* [Activity a]:
In the blog post, what song did Betty sing at her 80th birthday gathering?

Blogging Friends

Two of my blogging friends have gone cold - they haven't posted in nearly a month now, which is very unusual.  I hope they aren't drinking again -  I hope they are just busy with other stuff, but I have a funny feeling.

It's not like we got to know each other outside of the blogosphere, but I still felt there was a connection, what with living with alcohol issues and sharing our thoughts online in this most intimate way with basically strangers.  It is a curious feeling listening and reading all about the struggles of moving away from alcohol when you have no real chance of over meeting in real life.  But it was a connection regardless and it is a loss of connection now that they have stopped updating.

It is remarkable that I will lie in bed at night and quote the name of the blog (for example I would call me Last 100 Days as an Alcoholic if I was talking about this blog) to my wife when i bring up what was written in conversation.  I'm not sure if this is a sad indicator of something, but there you go...

So it is a little disconcerting that a couple of the crowd have fallen silent.  I hope they come back, there is nothing to hide, just being honest and present is such a big part of the journey.


This is an image of the little mouse that has become part of our family - called either little whitey or snowflake depending on who you ask.  He is very tough and handles being carried around like a toy whenever the girls get the chance.  That he is still with us after four weeks is testament to his resilience.

80th Birthday

My wife's grandmother turned 80 on the weekend.  Betty is a beautiful, resilient woman who is still a vibrant, contributing member of the family.  We had a simple spit roast without any gourmet touches, as per Betty's instructions, as she isn't fond of 'fancy food'.

The Harmonica Recital before Luncheon!

Most people were drinking and Betty made a point of sharing that I have gone past six months without alcohol.  Betty's dead husband was alcoholic, so she still looks at me warily as though she can imagine what I am capable of.  It is a cold reminder of what I am moving away from.

Last time we had a get together, of course I was drunk and it seems I was singing(?)  Betty fancies herself as a singer, always has through her life.  After Betty's 82 year old sister finished her harmonica recital (!! - I had tears in my eyes when she said she had to play before she ate otherwise food would get caught it the harmonica) - Betty invited me to sing as well.  "Come on, there's only a few of us who sing, let's show them" Betty said conspiratorially.

And I couldn't remember if I could sing or if I had with Betty before.  But obviously I had, when I was obviously drunk.  Like that time in Ireland when I got up to sing in front of the whole wedding party and sort of just fell over, a drunken mute.  Without the alcohol I was frigid and I said something about not singing today.  Another sad example of being so drunk I can't remember even singing with my great grandmother...

Betty sang Sinatra's 'My Way', and we all clapped and everyone kept drinking and I was occupied taking photos and cooking the spit roast.  So the urge to drink wasn't there, but the memory, or maybe the imagined memory of me last time I saw 80 year old Betty, singing, was enough to keep me focused.

* [Activity b]:
Please put everything in the rows below, from the one containing "The image size" down to the one containing "live-jobs-heading: 실시간 채용속보 is", into a Markdown table with the columns No. and Entry, leaving out blank lines.

* [Exercise data]:
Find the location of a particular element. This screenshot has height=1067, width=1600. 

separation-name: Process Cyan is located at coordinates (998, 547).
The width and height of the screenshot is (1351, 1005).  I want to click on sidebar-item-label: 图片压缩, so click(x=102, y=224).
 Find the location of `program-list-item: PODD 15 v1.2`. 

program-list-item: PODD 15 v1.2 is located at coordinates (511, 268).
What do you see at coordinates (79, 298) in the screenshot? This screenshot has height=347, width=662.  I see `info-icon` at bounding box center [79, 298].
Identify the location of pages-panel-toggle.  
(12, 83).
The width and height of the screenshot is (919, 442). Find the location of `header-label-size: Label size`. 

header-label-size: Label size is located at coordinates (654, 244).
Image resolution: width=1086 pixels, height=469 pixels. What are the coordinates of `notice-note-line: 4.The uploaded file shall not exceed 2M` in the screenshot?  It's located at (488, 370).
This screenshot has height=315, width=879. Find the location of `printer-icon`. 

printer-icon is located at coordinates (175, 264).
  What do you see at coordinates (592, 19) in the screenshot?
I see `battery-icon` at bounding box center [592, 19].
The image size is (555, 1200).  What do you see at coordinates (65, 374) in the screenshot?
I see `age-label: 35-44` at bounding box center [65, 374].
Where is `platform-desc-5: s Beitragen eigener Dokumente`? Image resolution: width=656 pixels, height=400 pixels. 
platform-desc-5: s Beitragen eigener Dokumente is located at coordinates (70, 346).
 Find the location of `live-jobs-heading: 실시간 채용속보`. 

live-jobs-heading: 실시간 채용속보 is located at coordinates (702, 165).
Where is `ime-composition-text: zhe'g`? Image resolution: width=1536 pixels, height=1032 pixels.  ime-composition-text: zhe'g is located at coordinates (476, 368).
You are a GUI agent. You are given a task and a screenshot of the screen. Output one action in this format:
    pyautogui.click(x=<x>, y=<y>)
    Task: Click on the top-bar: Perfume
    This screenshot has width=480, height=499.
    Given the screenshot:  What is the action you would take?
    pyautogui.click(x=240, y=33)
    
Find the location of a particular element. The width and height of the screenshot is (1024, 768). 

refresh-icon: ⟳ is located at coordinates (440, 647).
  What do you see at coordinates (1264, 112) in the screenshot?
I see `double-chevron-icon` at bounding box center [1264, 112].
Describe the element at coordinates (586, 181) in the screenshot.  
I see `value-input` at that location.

* [Worked solution a]:
Sinatra's 'My Way'.

* [Worked solution b]:
| No. | Entry |
|---|---|
| 1 | The image size is (555, 1200).  What do you see at coordinates (65, 374) in the screenshot? |
| 2 | I see `age-label: 35-44` at bounding box center [65, 374]. |
| 3 | Where is `platform-desc-5: s Beitragen eigener Dokumente`? Image resolution: width=656 pixels, height=400 pixels.  |
| 4 | platform-desc-5: s Beitragen eigener Dokumente is located at coordinates (70, 346). |
| 5 |  Find the location of `live-jobs-heading: 실시간 채용속보`.  |
| 6 | live-jobs-heading: 실시간 채용속보 is located at coordinates (702, 165). |